• **EXTRACT PROVIDED**:
——————————

15.3 Adding { } Operators to Korn (and Bourne) Shells

The bash and C shell curly brace operators ( 9.5 ) are handy for working with strings. Some versions of the Korn shell can be configured to make these work. [2] If your Korn shell can't do that, or if you use the Bourne shell, you can use the shell function ( 10.9 ) called qcsh . (You can rewrite it as a shell script ( 44.2 ) if your shell doesn't have functions.) It writes the command line you type into a temporary file, then gives the file to the C shell. [3] Type qcsh , a space, and the command line you want to run. Here are two examples from article 9.5 : to fix a typo in a filename (change fixbold61.c to fixbold6.c ):

[2] If your system has Korn shell sources, your system administrator can edit the file OPTIONS and set BRACEPAT=1 , then recompile.

——————————

• **DATASET EXCERPT**:
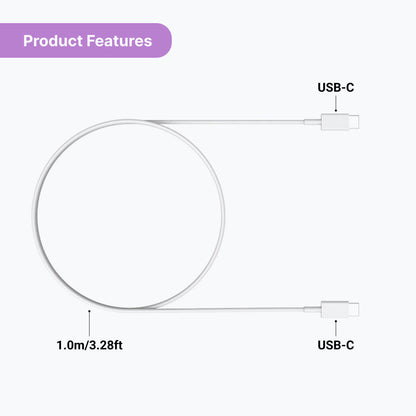This screenshot has width=416, height=416.
Task: Click the purple Product Features banner
Action: [x=86, y=40]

——————————

• **WRITTEN TASKS**:
1 > Name every shell that the passage on shell curly brace operators mentions.
2 > Continue the passage on shell curly brace operators from its last sentence.
The data is separate material and has no connection to the passage on shell curly brace operators.

• **TASK RESULTS**:
1 > bash, the C shell, the Korn shell, the Bourne shell

2 >
[3] In some versions of UNIX, passing the command line to the C shell with csh   -fc   "$@" wouldn't expand the braces. That's why I used a temporary file.

$ 

qcsh mv fixbold{61,6}.c

To edit ten new files that don't exist yet:

$ 

qcsh vi /usr/foo/file{a,b,c,d,e,f,g,h,i,j}

Here's the function:







-f
 


qcsh()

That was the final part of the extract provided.